Media outlets have already begun digging into the construction waste dump that caused the landslide. South China Morning Post reports that the dump was ordered to close and improve safety conditions five months ago, but apparently that order was simply ignored. The Hongao Construction Waste Dump was originally approved to operate only from February 2014 to February 2015 – but a government inspection in July of this year found that the site was still accepting waste. Worse, it was reportedly not following the approved safety plans. The company was ordered to improve its operations and reapply for a license in September; it apparently did neither.
China’s Ministry of Land and Resources said that the dump had piled up 20 stories’ worth of earth and rubble before the site collapsed into the massive landslide on Sunday. According to SCMP, residents had complained to the local government about the dump, which visually appeared unstable.
Chinese Premier Li Keqiang has already ordered an official investigation into the incident. If another recent industrial accident is any precedent, proverbial heads are going to roll.
After two explosions at a chemical warehouse in Tianjin killed 165 people this August, China’s central government also ordered an investigation into the blasts. While the findings have yet to be publicly released, Chinese state media reported that the investigation found “irregularities and illegal operations by the companies involved, and acts of corruption and dereliction of duty on the part of relevant departments.” Just after the explosions, Chinese media outlets reported that the chemical warehouse was built too close to residential warehouses, in violation of relevant safety regulations, and was only able to pass inspections due to the company’s political connections.

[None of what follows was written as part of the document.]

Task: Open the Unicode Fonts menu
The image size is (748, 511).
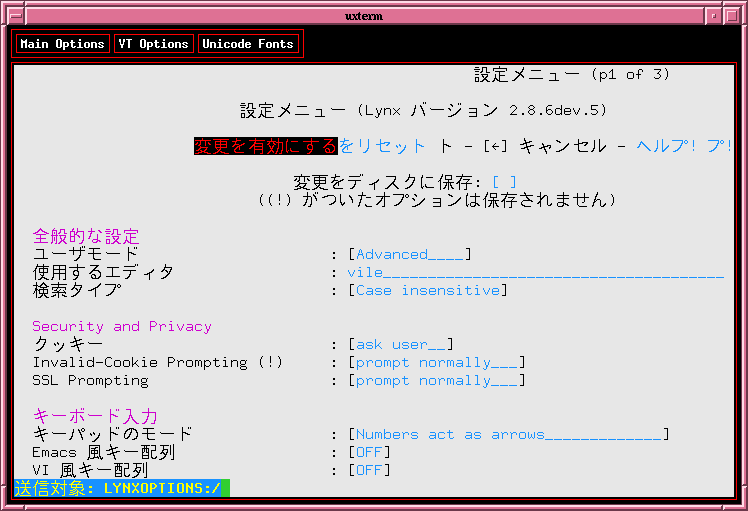Action: pyautogui.click(x=248, y=44)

Within three weeks of the Tianjin explosions, 12 executives and safety inspectors had been arrested, and another 11 government officials were being investigated for their roles in the fatal accident.
The Tianjin explosions sparked a wave of promises about a government campaign to improve industrial safety in China. The Shenzhen landslide is a tragic reminder that the campaign has a long way to go, particularly when it comes to ensuring compliance at the local level.